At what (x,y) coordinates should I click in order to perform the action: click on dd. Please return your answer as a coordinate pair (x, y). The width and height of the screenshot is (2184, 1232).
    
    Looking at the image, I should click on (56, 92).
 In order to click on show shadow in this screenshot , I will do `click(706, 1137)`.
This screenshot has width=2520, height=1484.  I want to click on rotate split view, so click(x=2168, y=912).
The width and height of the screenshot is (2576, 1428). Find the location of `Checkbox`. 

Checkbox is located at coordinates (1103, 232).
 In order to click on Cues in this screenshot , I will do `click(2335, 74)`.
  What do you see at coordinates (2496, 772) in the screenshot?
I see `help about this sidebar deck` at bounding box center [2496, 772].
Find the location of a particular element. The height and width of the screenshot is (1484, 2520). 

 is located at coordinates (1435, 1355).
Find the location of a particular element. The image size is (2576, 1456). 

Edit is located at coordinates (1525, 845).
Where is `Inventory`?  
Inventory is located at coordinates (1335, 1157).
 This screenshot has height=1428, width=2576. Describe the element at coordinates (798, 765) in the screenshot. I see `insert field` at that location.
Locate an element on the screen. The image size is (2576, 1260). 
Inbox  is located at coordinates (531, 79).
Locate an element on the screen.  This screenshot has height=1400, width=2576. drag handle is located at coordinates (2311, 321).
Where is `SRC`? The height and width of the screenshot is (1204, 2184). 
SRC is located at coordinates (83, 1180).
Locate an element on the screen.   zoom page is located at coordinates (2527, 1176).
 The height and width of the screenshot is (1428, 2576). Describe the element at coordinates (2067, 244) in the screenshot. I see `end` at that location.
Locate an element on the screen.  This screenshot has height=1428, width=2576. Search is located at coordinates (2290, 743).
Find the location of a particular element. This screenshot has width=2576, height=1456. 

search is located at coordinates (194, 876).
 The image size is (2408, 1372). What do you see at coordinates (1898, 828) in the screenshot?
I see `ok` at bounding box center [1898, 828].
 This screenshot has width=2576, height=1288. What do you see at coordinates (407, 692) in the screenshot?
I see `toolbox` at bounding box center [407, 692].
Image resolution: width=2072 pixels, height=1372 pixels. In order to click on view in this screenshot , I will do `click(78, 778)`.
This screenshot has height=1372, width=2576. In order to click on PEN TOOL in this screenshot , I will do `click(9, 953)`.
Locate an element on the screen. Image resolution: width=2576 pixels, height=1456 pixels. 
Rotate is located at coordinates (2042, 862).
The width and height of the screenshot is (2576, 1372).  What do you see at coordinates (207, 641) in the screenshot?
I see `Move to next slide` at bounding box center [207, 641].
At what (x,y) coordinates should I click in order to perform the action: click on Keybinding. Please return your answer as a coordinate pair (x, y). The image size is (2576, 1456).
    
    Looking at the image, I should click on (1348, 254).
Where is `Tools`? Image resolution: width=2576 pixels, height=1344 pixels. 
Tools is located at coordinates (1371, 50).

• _OBJECTIVE_
Arrange every line of the material above as a numbered list, leaving out the blank lines.

• _FULL SOLUTION_
1. At what (x,y) coordinates should I click in order to perform the action: click on dd. Please return your answer as a coordinate pair (x, y). The width and height of the screenshot is (2184, 1232).
2.     Looking at the image, I should click on (56, 92).
3.  In order to click on show shadow in this screenshot , I will do `click(706, 1137)`.
4. This screenshot has width=2520, height=1484.  I want to click on rotate split view, so click(x=2168, y=912).
5. The width and height of the screenshot is (2576, 1428). Find the location of `Checkbox`. 
6. Checkbox is located at coordinates (1103, 232).
7.  In order to click on Cues in this screenshot , I will do `click(2335, 74)`.
8.   What do you see at coordinates (2496, 772) in the screenshot?
9. I see `help about this sidebar deck` at bounding box center [2496, 772].
10. Find the location of a particular element. The height and width of the screenshot is (1484, 2520). 
11.  is located at coordinates (1435, 1355).
12. Find the location of a particular element. The image size is (2576, 1456). 
13. Edit is located at coordinates (1525, 845).
14. Where is `Inventory`?  
15. Inventory is located at coordinates (1335, 1157).
16.  This screenshot has height=1428, width=2576. Describe the element at coordinates (798, 765) in the screenshot. I see `insert field` at that location.
17. Locate an element on the screen. The image size is (2576, 1260). 
18. Inbox  is located at coordinates (531, 79).
19. Locate an element on the screen.  This screenshot has height=1400, width=2576. drag handle is located at coordinates (2311, 321).
20. Where is `SRC`? The height and width of the screenshot is (1204, 2184). 
21. SRC is located at coordinates (83, 1180).
22. Locate an element on the screen.   zoom page is located at coordinates (2527, 1176).
23.  The height and width of the screenshot is (1428, 2576). Describe the element at coordinates (2067, 244) in the screenshot. I see `end` at that location.
24. Locate an element on the screen.  This screenshot has height=1428, width=2576. Search is located at coordinates (2290, 743).
25. Find the location of a particular element. This screenshot has width=2576, height=1456. 
26. search is located at coordinates (194, 876).
27.  The image size is (2408, 1372). What do you see at coordinates (1898, 828) in the screenshot?
28. I see `ok` at bounding box center [1898, 828].
29.  This screenshot has width=2576, height=1288. What do you see at coordinates (407, 692) in the screenshot?
30. I see `toolbox` at bounding box center [407, 692].
31. Image resolution: width=2072 pixels, height=1372 pixels. In order to click on view in this screenshot , I will do `click(78, 778)`.
32. This screenshot has height=1372, width=2576. In order to click on PEN TOOL in this screenshot , I will do `click(9, 953)`.
33. Locate an element on the screen. Image resolution: width=2576 pixels, height=1456 pixels. 
34. Rotate is located at coordinates (2042, 862).
35. The width and height of the screenshot is (2576, 1372).  What do you see at coordinates (207, 641) in the screenshot?
36. I see `Move to next slide` at bounding box center [207, 641].
37. At what (x,y) coordinates should I click in order to perform the action: click on Keybinding. Please return your answer as a coordinate pair (x, y). The image size is (2576, 1456).
38.     Looking at the image, I should click on (1348, 254).
39. Where is `Tools`? Image resolution: width=2576 pixels, height=1344 pixels. 
40. Tools is located at coordinates (1371, 50).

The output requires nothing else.